Picasso painted "Portrait of Suzanne Bloch," in 1904 during his Blue Period. It is among the most valuable pieces in the collection, museum spokesman Eduardo Cosomano said. They also took "O Lavrador de Cafe" by Portinari, a major Brazilian artist.

_ And, in Newark, N.J., a truck driver accused of stealing a Goya painting from an unattended transport truck, then claiming he found it in his basement, pleaded guilty yesterday. Steven Lee Olson, of Carlstadt, faces a maximum sentence of five years in prison and a fine of $250,000.

Hamas said to offer truce

on rocket fire into Israel

GAZA CITY, Gaza Strip - Israel is examining a Hamas truce proposal delivered by Egypt, defense officials said yesterday, after at least six Palestinians were killed in a day of Israeli air and ground strikes aimed at stopping rocket salvos from Gaza.

The Israeli officials said the Hamas proposal was limited to stopping the rocket fire in exchange for a halt to Israeli military operations in Gaza. They said Hamas gave assurances it could impose the truce on the militant groups that are firing the rockets - Islamic Jihad and the Popular Resistance Committees.

Despite the tentative contacts, there were more Palestinian rocket barrages yesterday, but no injuries reported.

Panama takes new look

at 1989 U.S. invasion

PANAMA CITY, Panama - The anniversary of the 1989 U.S. invasion was declared a day of "national mourning" by Panama's legislature yesterday, and lawmakers established a commission to determine how many people were killed when U.S. troops stormed the capital.

The measure was unanimously approved as Panama commemorated the 18th anniversary of the day thousands of troops landed to arrest Panamanian strongman Manuel Noriega on drug charges.

"This is a recognition of those who fell on Dec. 20 as a result of the cruel and unjust invasion by the most powerful army in the world," said Rep. Cesar Pardo, of the governing Democratic Revolutionary Party, which holds a majority in the legislature.

U.S. officials downplayed the issue.

"We prefer to look to the future," said U.S. Embassy spokesman Gavin Sundwall. "We are very satisfied to have a friend and partner like Panama, a nation that has managed to develop a mature democracy."

After some meditation,

monks to quit egg business

MONCKS CORNER, S.C. - A monastery will halt its egg-farming business after claims by People for the Ethical Treatment of Animals that the trappist monks mistreated hens.

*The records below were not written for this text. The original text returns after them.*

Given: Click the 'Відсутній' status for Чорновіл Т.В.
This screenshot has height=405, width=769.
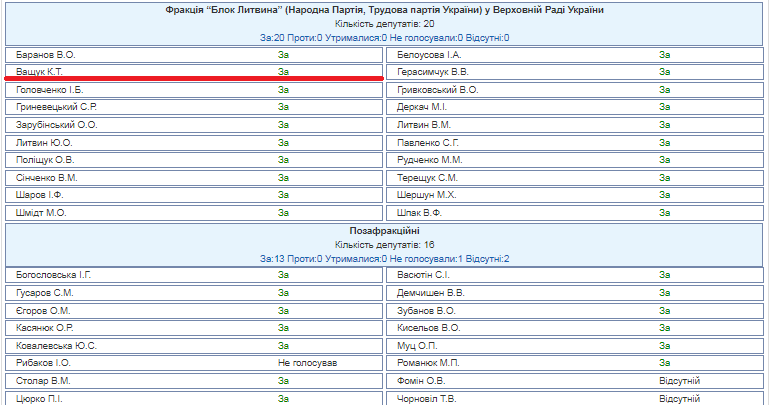Looking at the screenshot, I should [x=679, y=399].
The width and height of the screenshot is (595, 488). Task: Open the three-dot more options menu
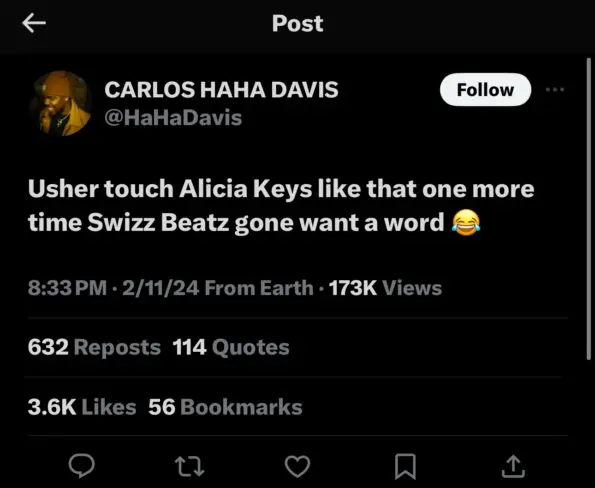(555, 90)
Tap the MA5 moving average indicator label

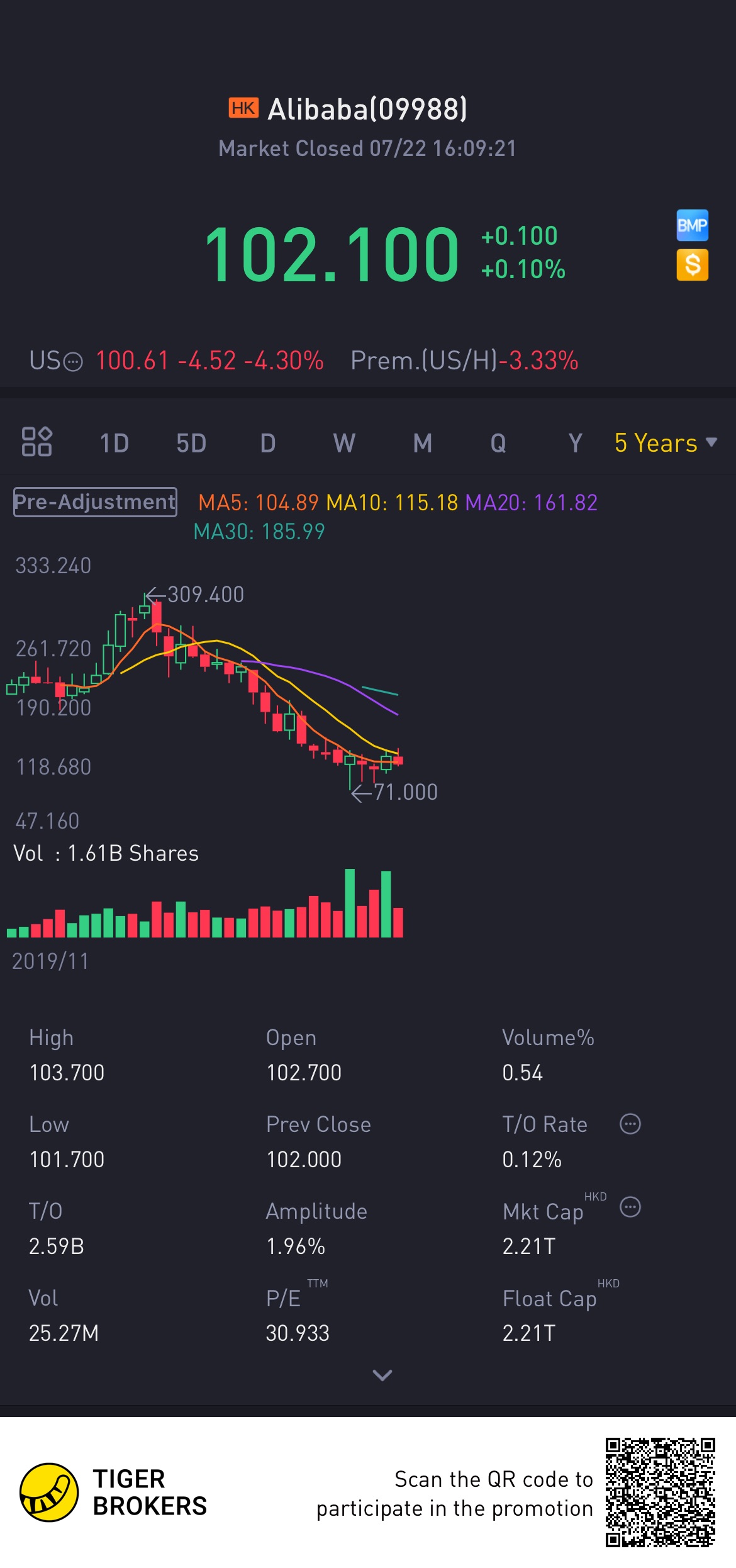coord(259,503)
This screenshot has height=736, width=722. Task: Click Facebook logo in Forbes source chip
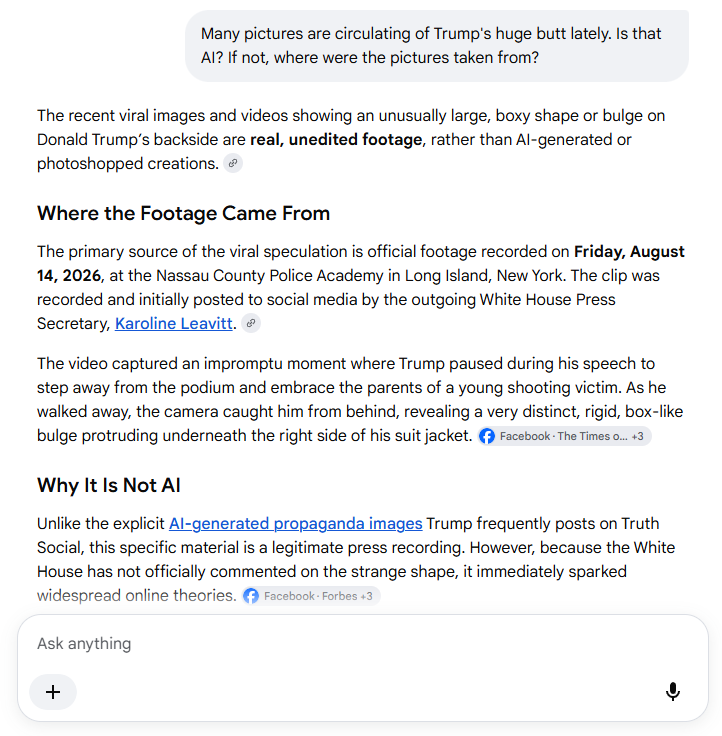[x=251, y=596]
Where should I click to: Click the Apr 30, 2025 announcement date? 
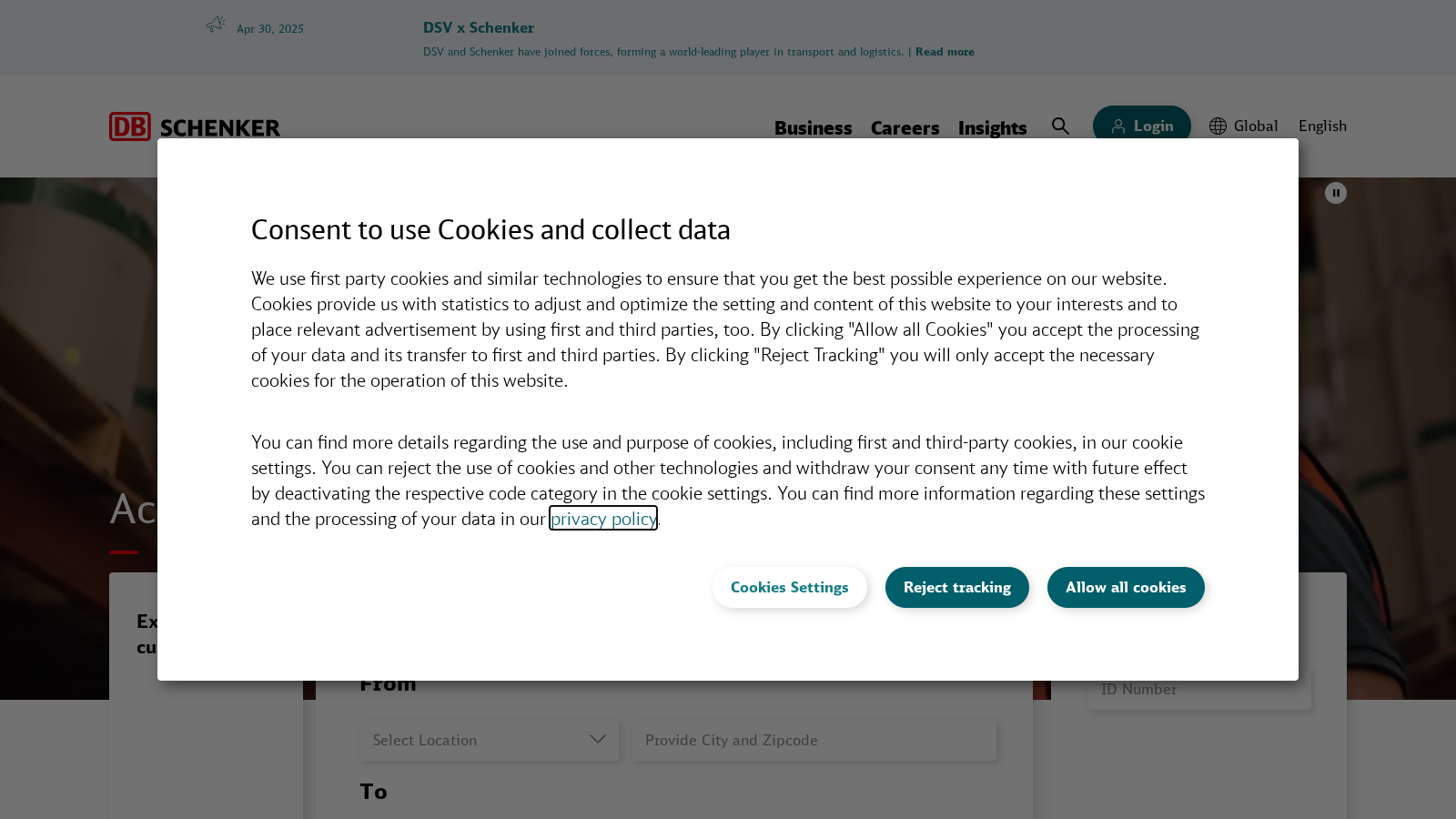[270, 29]
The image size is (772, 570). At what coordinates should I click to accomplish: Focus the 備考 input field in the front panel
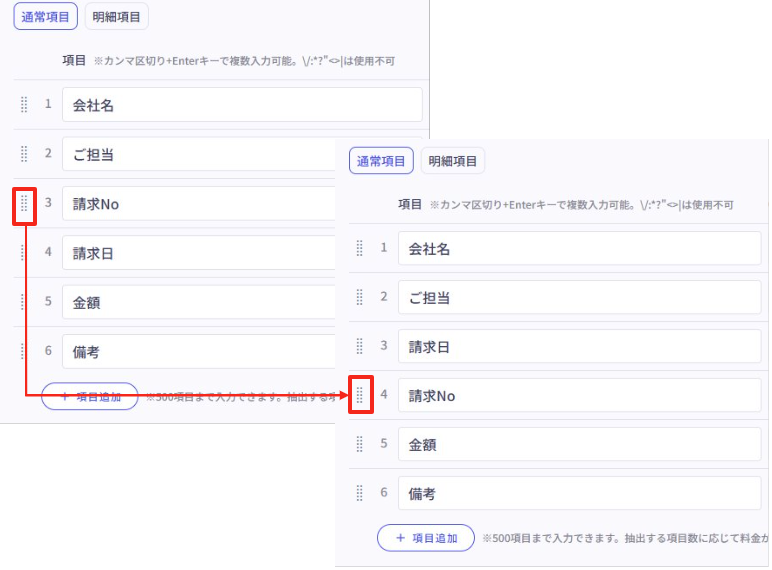coord(579,493)

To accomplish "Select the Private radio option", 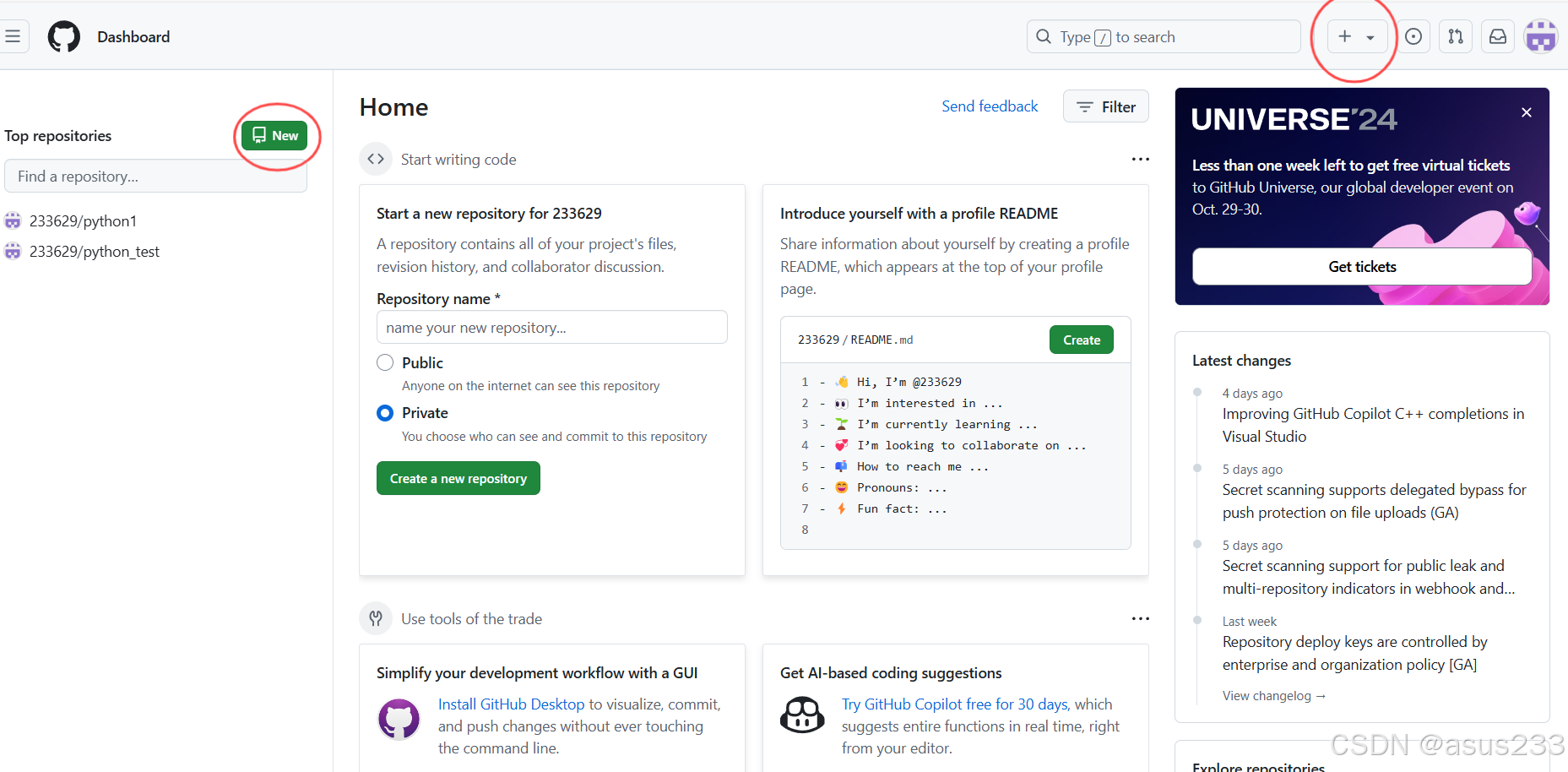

The Rev. Stan Gumula, of Mepkin Abbey, said pressure from PETA has made it difficult for the monks to live a quiet life of prayer, work and sacred reading. He said the monks were sad to give up "a hard and honorable work of which they are proud."

The monks admitted no wrongdoing in the statement, and a spokeswoman declined to elaborate.

The egg-farm business will be phased out over the next 18 months, according to the statement.

"We will be looking for a new industry to help us meet our daily expenses," the abbot said.

Gumula told the National Catholic Reporter that the abbey produces about 9 million eggs a year, and that the product is delivered to retailers in the Charleston area. The abbey also has a store that sells the eggs.

eBay talking up opportunity

to buy a 'Knight Rider' car

GREENWICH, Conn. - An original KITT - the talking car that helped David Hasselhoff escape bad guys on the '80s TV series "Knight Rider" - is up for sale on eBay.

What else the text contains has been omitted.